The investigation went well and just completed before before we dehydrated. This church is built unusually from a yellow type of Ironstone rather than granite, as seen on most Leicestershire churches. It dates from around the 1300s to 1500s.
The large stepped cross and the boundary wall are both medieval.
The team had some EMF KII and Mel Meter spikes with interaction, but nothing this time with the cat balls, we didn't pick anything up on the EVP
A Medieval cross with a sturdy base in a churchyard surrounded by old and new gravestones, some sheep with thick wool, a 13th to 15th century stone church and a mysterious looking Elizabethan Hall are the four subjects in a late 19th century picture of Ragdale. Ragdale is a small village sitting on the north bank of a feeder stream to the River Wreake.

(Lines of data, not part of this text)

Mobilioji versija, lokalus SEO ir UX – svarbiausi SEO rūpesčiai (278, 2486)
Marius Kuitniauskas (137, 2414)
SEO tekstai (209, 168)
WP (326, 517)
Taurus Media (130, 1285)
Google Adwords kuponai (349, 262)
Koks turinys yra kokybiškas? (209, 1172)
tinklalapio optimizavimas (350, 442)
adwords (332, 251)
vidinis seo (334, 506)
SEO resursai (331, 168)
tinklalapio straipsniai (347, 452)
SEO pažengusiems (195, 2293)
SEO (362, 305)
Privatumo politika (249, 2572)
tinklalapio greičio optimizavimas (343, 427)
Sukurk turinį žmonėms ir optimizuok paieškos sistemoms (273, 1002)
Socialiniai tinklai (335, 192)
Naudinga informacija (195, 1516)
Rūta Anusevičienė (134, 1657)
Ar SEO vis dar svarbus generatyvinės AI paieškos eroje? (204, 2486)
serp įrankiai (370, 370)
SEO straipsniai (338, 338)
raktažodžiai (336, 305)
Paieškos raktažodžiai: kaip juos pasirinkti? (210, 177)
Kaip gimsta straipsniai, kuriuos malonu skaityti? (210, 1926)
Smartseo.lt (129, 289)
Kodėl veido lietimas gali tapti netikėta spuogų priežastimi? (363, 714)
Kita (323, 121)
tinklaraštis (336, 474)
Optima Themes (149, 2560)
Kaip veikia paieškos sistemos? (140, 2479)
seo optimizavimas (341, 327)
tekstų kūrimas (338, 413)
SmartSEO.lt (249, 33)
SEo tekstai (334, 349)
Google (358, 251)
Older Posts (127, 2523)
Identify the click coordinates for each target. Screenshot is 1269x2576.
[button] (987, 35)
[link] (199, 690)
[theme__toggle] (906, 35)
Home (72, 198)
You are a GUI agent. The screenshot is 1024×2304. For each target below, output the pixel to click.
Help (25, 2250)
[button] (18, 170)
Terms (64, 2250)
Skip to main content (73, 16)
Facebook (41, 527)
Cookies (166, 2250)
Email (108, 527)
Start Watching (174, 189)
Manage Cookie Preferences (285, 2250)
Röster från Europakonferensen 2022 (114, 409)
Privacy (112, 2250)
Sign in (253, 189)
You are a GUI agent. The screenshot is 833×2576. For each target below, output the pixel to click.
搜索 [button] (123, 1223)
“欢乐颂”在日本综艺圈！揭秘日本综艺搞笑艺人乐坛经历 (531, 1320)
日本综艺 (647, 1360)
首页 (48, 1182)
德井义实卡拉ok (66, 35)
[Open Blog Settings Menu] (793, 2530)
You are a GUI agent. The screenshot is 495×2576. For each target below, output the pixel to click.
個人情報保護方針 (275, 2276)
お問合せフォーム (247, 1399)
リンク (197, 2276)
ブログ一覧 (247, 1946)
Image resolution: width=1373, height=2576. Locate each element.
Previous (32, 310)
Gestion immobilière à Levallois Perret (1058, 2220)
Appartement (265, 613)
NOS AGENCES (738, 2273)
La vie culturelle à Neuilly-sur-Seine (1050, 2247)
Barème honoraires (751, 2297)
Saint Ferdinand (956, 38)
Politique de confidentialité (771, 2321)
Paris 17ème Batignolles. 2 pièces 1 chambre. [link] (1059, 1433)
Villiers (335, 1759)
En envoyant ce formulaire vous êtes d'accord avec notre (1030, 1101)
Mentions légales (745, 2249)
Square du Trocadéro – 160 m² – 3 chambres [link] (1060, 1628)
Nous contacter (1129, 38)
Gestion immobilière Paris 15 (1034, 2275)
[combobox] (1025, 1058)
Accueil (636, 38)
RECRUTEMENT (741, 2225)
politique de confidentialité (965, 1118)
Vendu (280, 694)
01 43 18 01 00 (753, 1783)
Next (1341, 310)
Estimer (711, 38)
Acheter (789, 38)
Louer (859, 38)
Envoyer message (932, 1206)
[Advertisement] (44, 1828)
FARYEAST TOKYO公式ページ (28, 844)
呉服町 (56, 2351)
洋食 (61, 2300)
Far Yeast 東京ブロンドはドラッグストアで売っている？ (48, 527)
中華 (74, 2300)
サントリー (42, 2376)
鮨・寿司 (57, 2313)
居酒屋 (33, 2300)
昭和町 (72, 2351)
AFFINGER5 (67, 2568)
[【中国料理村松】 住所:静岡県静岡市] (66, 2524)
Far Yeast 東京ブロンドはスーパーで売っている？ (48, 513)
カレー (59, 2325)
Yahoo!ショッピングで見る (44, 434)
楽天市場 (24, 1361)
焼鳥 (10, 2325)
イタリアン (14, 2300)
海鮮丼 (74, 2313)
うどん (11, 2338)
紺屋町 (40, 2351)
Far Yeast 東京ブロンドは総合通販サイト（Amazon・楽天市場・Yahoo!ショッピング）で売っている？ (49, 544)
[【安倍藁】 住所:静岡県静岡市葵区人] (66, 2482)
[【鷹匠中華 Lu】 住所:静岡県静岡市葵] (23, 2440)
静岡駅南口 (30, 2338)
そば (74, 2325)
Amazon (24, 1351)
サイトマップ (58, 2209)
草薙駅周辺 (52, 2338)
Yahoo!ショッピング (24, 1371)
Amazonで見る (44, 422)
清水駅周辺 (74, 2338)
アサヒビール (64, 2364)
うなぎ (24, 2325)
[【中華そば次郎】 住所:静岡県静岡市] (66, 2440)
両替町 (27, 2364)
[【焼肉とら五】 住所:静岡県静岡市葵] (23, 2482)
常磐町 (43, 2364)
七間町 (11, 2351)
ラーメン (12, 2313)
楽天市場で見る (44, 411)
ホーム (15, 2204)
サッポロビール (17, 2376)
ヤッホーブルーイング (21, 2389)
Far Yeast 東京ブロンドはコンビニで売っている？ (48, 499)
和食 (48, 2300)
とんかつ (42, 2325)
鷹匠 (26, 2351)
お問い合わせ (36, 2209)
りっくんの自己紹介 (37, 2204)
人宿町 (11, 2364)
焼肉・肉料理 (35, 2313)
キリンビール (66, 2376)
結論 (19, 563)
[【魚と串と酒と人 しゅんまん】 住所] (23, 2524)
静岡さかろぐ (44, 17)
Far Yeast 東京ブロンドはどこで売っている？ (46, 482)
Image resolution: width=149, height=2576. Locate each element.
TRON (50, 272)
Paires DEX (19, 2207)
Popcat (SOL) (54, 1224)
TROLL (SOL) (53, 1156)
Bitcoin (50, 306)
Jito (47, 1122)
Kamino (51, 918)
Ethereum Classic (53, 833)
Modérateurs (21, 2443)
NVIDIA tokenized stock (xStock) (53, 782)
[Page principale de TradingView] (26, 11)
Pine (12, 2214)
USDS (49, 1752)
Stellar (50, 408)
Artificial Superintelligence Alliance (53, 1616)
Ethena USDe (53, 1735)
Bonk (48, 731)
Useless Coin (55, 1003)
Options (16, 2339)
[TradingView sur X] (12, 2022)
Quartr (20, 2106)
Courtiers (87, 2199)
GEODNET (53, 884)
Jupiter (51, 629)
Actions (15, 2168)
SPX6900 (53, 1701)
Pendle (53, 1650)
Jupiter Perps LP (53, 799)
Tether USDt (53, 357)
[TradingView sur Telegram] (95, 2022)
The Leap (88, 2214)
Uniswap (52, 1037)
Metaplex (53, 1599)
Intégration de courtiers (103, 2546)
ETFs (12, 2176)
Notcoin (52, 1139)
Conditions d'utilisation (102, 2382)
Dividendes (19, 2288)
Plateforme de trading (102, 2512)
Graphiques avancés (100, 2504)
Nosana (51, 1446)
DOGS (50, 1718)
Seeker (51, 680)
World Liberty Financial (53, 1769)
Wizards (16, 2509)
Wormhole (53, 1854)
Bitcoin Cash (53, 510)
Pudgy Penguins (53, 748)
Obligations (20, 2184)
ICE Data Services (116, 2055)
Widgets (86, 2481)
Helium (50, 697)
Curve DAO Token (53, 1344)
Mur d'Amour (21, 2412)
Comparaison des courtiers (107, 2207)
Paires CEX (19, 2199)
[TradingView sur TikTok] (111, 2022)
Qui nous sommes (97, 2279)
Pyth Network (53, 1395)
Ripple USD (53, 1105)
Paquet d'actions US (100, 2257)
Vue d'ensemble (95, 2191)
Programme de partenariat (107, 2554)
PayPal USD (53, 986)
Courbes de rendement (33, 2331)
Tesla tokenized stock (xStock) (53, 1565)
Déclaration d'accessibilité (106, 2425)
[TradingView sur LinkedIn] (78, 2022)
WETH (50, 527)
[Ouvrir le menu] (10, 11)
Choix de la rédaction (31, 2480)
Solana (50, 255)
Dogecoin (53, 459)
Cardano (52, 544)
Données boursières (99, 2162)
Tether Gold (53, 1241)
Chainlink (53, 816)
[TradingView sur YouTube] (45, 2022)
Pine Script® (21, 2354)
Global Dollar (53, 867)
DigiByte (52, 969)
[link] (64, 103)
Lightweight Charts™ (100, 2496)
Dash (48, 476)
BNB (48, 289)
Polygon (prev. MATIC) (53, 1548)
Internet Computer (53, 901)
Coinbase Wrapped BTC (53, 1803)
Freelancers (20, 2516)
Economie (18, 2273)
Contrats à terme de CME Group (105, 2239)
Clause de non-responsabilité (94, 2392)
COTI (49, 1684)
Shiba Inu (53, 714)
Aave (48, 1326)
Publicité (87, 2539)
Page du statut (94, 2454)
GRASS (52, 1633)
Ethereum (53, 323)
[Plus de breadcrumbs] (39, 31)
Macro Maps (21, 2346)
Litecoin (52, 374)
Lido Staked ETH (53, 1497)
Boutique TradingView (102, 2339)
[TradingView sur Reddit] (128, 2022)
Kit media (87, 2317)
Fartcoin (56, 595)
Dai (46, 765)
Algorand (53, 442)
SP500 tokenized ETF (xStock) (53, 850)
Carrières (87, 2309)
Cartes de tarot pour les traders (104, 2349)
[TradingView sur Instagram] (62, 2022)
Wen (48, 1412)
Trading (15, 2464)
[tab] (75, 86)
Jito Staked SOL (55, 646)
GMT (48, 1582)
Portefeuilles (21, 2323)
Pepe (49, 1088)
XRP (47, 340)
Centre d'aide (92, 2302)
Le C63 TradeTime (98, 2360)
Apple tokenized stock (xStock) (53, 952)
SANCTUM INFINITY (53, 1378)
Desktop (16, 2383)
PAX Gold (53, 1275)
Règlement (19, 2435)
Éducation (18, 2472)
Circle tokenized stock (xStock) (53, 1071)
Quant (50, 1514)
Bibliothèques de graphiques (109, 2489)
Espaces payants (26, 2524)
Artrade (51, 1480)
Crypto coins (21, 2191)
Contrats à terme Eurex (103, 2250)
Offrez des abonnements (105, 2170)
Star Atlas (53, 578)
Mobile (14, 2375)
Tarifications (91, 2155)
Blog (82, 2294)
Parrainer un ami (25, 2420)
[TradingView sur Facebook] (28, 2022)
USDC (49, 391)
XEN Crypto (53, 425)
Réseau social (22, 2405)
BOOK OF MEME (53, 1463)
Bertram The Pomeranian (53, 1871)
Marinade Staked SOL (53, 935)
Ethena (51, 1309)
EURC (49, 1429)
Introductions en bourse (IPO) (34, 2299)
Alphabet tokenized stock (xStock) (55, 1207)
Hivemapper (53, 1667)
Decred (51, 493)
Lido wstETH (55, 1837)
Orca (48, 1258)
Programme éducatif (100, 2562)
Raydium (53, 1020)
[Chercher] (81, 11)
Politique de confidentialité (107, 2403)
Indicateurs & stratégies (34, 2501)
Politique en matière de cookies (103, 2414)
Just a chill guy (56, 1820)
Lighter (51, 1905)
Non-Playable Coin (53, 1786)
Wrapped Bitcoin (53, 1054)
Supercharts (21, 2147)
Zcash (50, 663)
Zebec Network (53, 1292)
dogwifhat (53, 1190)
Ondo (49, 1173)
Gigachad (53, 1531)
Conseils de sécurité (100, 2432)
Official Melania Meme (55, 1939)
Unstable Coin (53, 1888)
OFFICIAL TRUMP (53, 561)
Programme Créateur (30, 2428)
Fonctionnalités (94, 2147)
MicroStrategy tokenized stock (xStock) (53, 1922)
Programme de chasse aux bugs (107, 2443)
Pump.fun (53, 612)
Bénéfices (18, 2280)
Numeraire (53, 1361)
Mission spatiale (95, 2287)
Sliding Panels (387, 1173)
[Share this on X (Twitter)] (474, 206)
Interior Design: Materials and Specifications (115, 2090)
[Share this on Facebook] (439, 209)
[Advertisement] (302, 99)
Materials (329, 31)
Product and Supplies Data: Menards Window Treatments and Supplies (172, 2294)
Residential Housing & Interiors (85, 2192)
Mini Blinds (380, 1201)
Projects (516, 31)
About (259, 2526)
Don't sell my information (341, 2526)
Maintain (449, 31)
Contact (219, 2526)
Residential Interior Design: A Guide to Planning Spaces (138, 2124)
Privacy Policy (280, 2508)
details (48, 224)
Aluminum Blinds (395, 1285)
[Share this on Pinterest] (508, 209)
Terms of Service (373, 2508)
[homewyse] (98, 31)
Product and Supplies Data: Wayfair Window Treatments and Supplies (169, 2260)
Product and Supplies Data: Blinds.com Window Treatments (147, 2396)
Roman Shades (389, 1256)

All Saints Church and the churchyard cross are hidden by a few trees. A sign on a wooden entrance gate to the churchyard warns to keep it shut and bolted because of the livestock in the adjoining field. The gate, which needs some new paint, is adorned with coloured fluffy balls, a tradition. Gary Asher recalls: “My father was vicar of Ragdale, Hoby, Rotherby, and Brooksby from 1958 until he passed away in 1975. One of the highlights was the midnight service at Ragdale on Christmas Eve. As I remember, the two church wardens, Mr Foinette and Mr Geary, aided by locals, used to decorate the church and place lanterns along the pathway through the field. For years, the church would be packed.”
The church claims to have the oldest church bell in Leicestershire, dating from around 1300. There is one other old bell and a third from 2000, commissioned to celebrate the Millennium. The bells can be struck, but not rung.